Growth impairment in Japanese children with inflammatory bowel disease: A multicenter prospective cohort study

Objectives: To investigate the prevalence and characteristics of growth impairment (GI) in children with inflammatory bowel disease (IBD). Methods: In this prospective observational study, 402 children with ulcerative colitis (UC, n = 257) and Crohn's disease (CD, n = 145) were enrolled from the Japanese Pediatric IBD Registry (2012–2020). GI was defined by Paris classification criteria. Longitudinal outcomes were assessed in children with ≥2 years of follow-up (n = 307). Results: At diagnosis, the GI prevalence was comparable between children with UC and CD (6.2% vs. 8.3%, p = 0.54).
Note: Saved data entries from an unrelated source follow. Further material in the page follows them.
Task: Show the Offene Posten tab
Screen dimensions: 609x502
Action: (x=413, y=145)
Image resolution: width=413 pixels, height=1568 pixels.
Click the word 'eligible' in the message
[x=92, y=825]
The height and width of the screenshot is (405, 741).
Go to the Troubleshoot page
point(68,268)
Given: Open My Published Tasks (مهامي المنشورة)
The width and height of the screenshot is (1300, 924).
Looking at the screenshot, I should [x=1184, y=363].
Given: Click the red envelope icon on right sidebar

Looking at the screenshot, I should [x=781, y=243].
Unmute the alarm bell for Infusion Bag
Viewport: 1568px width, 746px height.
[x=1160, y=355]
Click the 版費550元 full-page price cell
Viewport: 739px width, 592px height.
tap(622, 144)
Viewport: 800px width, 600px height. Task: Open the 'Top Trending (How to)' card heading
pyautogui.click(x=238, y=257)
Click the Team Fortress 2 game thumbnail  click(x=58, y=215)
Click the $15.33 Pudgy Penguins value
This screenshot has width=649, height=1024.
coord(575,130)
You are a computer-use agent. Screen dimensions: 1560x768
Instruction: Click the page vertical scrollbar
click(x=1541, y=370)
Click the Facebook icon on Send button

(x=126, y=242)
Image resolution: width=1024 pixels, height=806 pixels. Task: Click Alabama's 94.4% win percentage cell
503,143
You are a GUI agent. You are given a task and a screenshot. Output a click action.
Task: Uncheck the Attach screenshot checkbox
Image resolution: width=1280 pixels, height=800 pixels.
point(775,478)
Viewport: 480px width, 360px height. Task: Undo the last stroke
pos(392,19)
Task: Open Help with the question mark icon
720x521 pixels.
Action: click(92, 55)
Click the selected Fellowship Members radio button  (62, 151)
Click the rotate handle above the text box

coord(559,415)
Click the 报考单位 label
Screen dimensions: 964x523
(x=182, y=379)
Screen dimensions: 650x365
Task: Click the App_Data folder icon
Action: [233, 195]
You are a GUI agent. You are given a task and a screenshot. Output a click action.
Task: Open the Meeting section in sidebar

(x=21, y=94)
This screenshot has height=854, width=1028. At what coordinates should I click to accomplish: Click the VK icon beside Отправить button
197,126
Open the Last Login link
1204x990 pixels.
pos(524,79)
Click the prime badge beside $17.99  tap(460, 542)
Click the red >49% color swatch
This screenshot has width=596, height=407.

However, children with UC diagnosed at 0–4 years demonstrated significantly higher GI rates (35.3%) than older children (p < 0.001). All children with CD experiencing GI had small intestinal lesions. Among those with GI at diagnosis, fewer children with UC (9%) recovered growth at a 2-year follow-up than those with CD (50%). Among children with normal growth at baseline, new-onset GI occurred in 23% of UC and 16% of CD cases. Of these, 31% recovered within 2 years, while persistent GI was observed in 16% of UC and 11% of CD cases. Prolonged corticosteroid use at 1 year was more frequent in UC (31% vs. 19%, p = 0.02) and was significantly associated with persistent GI. Conclusions: Distinct growth patterns exist in Japanese children with IBD. Children with UC diagnosed at 0–4 years are particularly vulnerable and may benefit from early, steroid-sparing treatment. The association between small intestinal lesions and GI in CD emphasizes the importance of small bowel evaluation. Age-specific, patient-centered growth monitoring is crucial to optimize long-term outcomes.